• **RECORDED INFORMATION**:
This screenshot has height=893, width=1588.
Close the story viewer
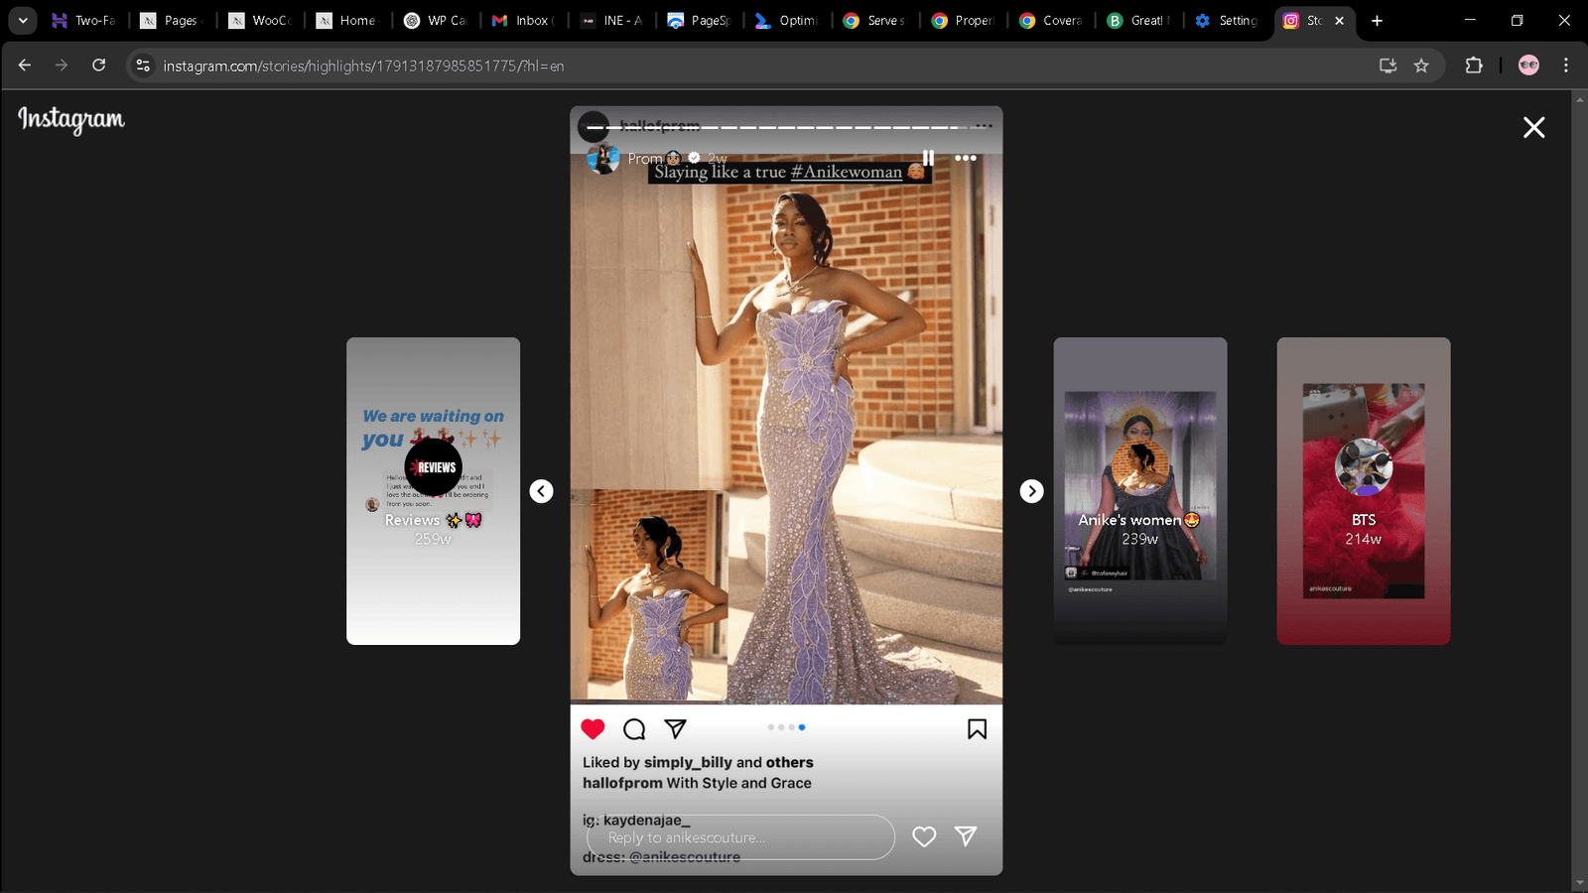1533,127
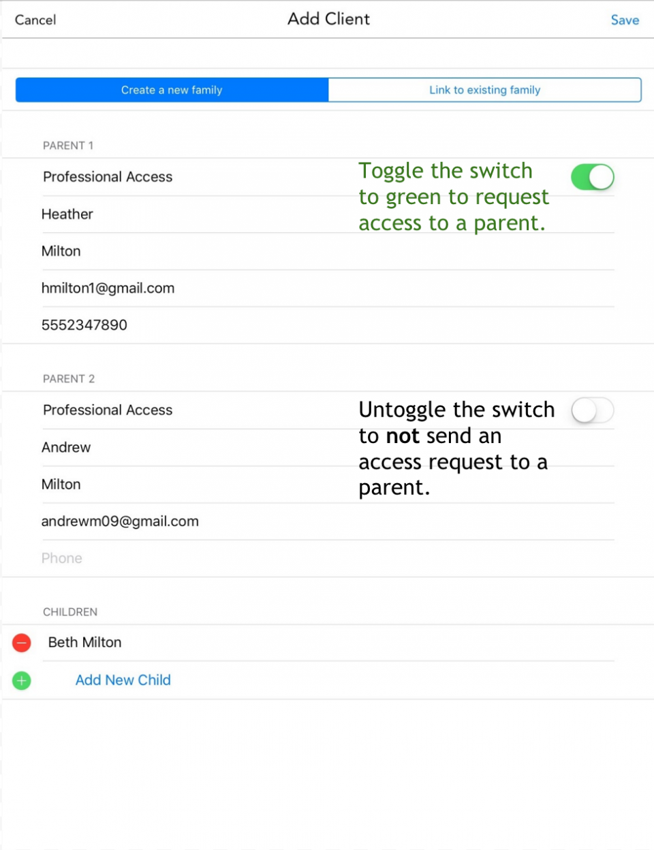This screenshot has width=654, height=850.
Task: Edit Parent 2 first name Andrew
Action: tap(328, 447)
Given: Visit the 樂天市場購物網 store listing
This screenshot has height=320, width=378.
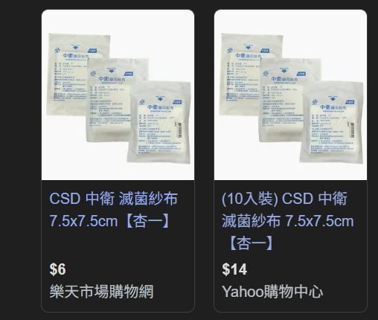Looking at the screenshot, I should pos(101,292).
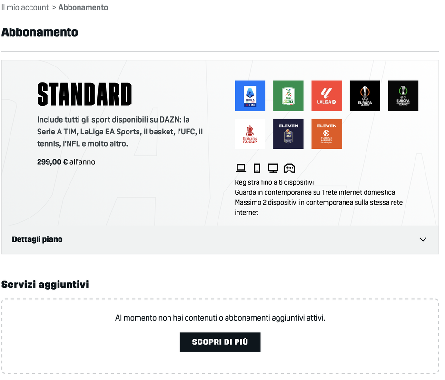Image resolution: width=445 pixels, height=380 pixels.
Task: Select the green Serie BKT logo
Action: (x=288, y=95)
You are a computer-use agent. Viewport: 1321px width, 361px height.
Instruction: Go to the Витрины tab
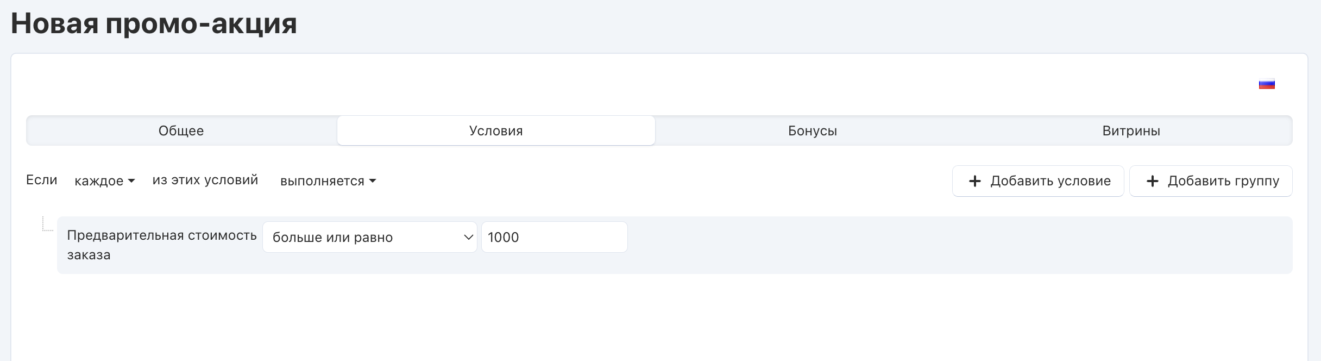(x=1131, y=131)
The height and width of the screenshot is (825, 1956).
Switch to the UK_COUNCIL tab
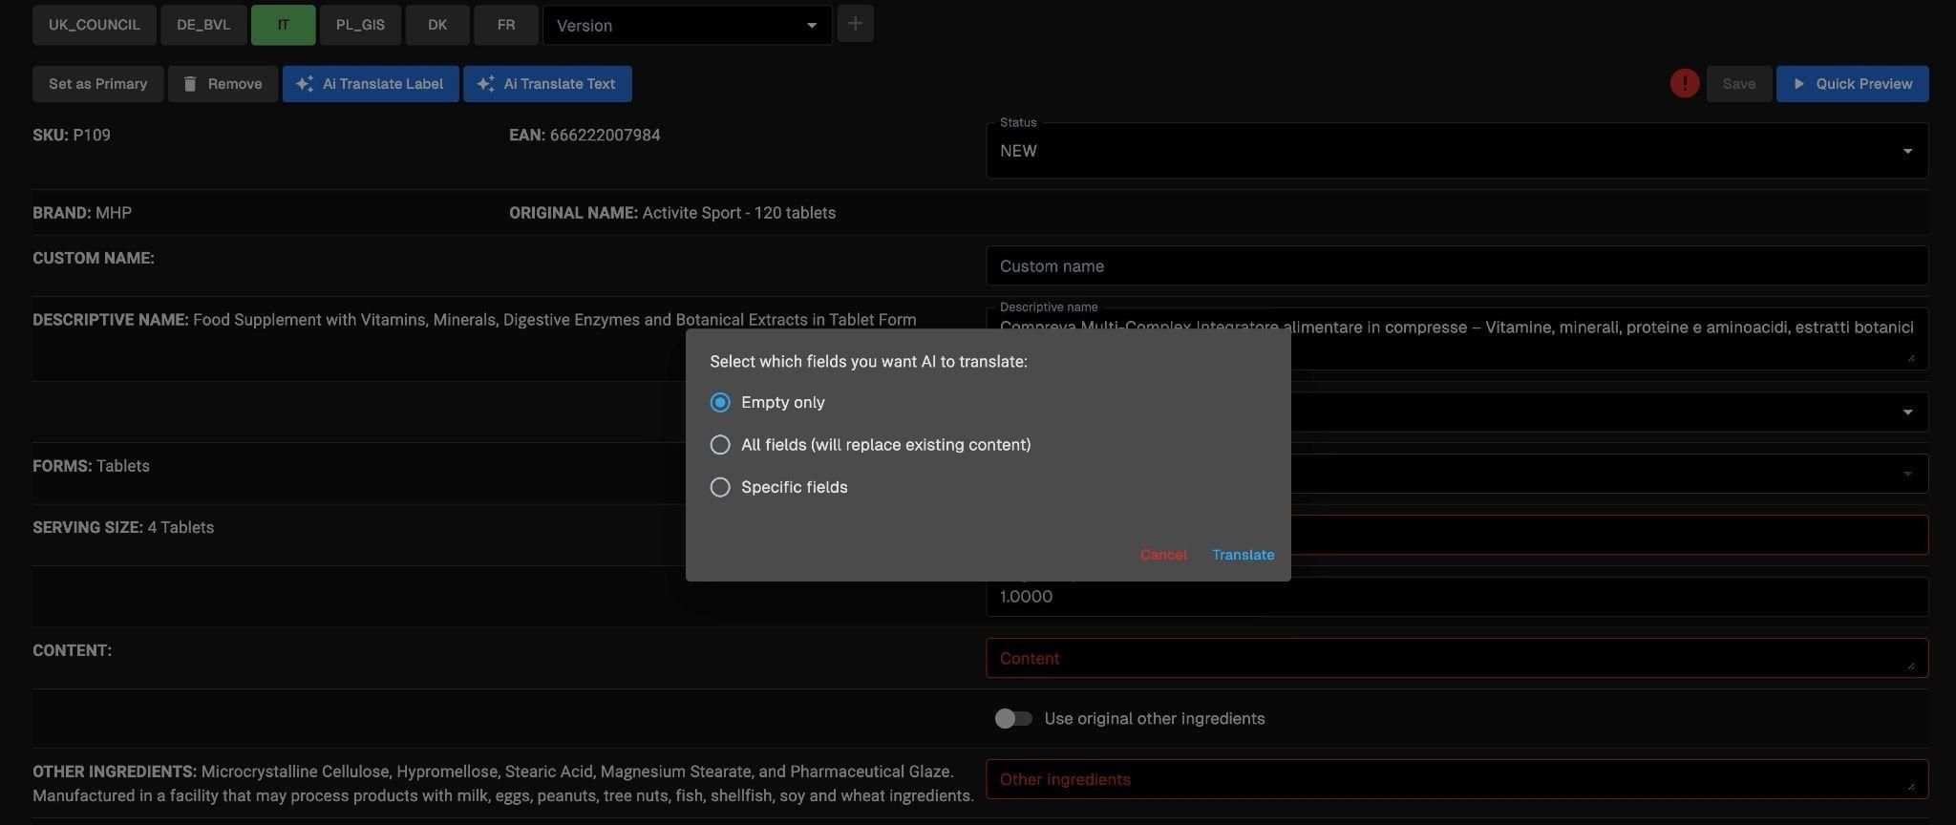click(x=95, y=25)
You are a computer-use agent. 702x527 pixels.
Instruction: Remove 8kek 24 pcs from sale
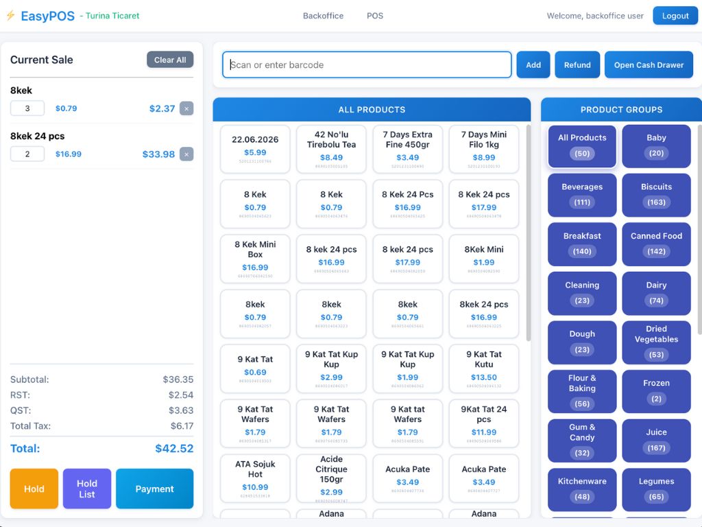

• **DIRECTIONS FOR THIS TASK**: Transcribe every entry exactly, omitting pictures.

• **SOLUTION**:
This screenshot has height=893, width=1588.
Close the story viewer
1533,127
This screenshot has width=654, height=850.
Task: Edit Parent 2 first name Andrew
Action: tap(328, 447)
Given: Visit the 樂天市場購物網 store listing
This screenshot has height=320, width=378.
Looking at the screenshot, I should pos(101,292).
Image resolution: width=445 pixels, height=380 pixels.
Task: Select the green Serie BKT logo
Action: (x=288, y=95)
You are a computer-use agent. Viewport: 1321px width, 361px height.
Instruction: Go to the Витрины tab
(x=1131, y=131)
The height and width of the screenshot is (825, 1956).
Switch to the UK_COUNCIL tab
click(x=95, y=25)
You are a computer-use agent. 702x527 pixels.
Instruction: Remove 8kek 24 pcs from sale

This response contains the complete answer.